- Passage to read -
>>
In his review of the new Star Trek film, Jonah Goldberg suggests the less one knows about the original franchise the better. After seeing the film, I must admit that he is correct. The film takes some liberties with various characters, in some cases reshaping them in ways inconsistent with the original series (e.g., a lusty Uhura and a Spock whose human side comes out frequently) and in other cases enhancing familiar characters to almost caricatures (see the new Chekov and Scotty characters). There are some goofy time-travel games and, like too many sci-fi/action films, a passing familiarly with physics and common sense is often a detriment to viewing. Despite these qualms, and the fact that I actually have little good to say about the film, I must say it is a fun enough film that seeing it on the big screen is probably worth your money.
<<
- Dataset content -
>>
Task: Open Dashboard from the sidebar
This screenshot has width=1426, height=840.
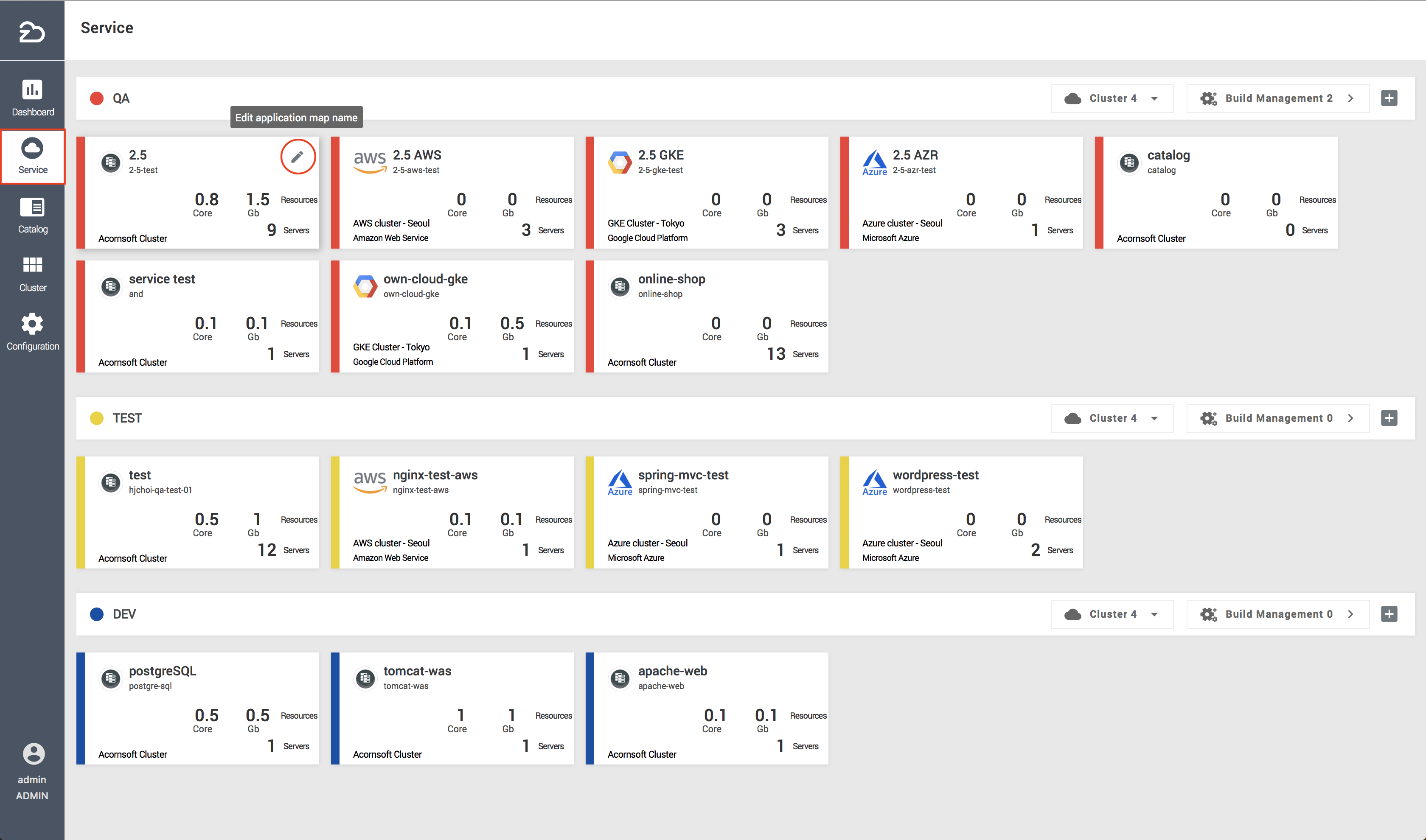Action: pos(32,97)

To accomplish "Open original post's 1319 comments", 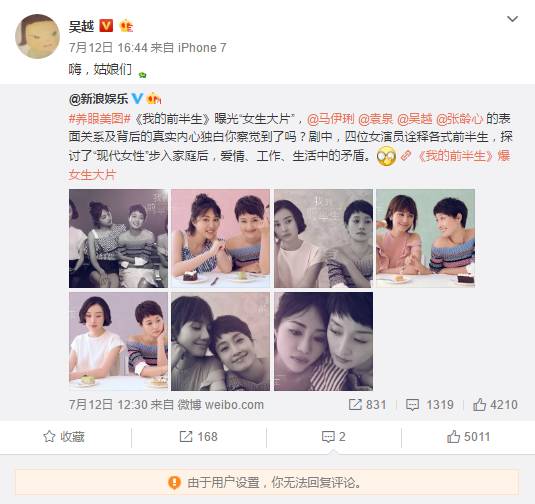I will coord(430,405).
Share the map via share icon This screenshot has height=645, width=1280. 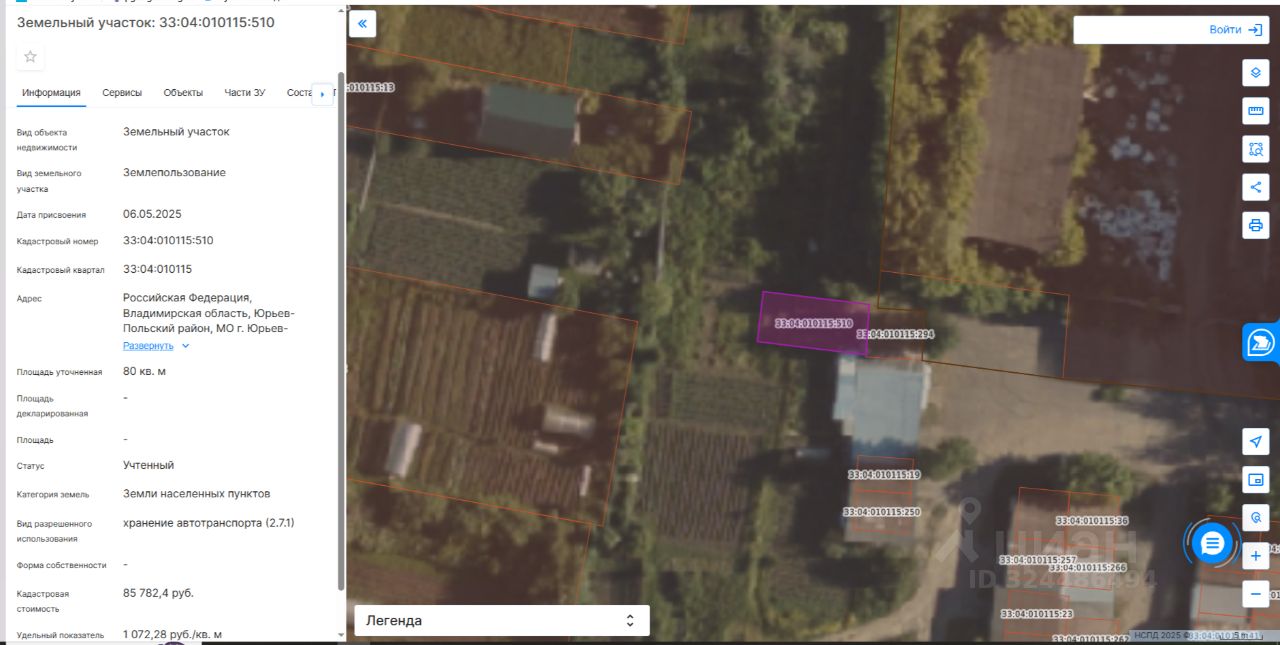1256,187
<<
- What is asked -
#1 Which two characters does the Star Trek review say are enhanced almost to caricatures?
#2 Can you write out the Star Trek review again, beginning at the words that have "In his review" and stopping after "worth your money.", with "Kirk" substituted for "Spock"?
The entries aren't needed here.

- Answers to each task -
#1 Chekov and Scotty.

#2
In his review of the new Star Trek film, Jonah Goldberg suggests the less one knows about the original franchise the better. After seeing the film, I must admit that he is correct. The film takes some liberties with various characters, in some cases reshaping them in ways inconsistent with the original series (e.g., a lusty Uhura and a Kirk whose human side comes out frequently) and in other cases enhancing familiar characters to almost caricatures (see the new Chekov and Scotty characters). There are some goofy time-travel games and, like too many sci-fi/action films, a passing familiarly with physics and common sense is often a detriment to viewing. Despite these qualms, and the fact that I actually have little good to say about the film, I must say it is a fun enough film that seeing it on the big screen is probably worth your money.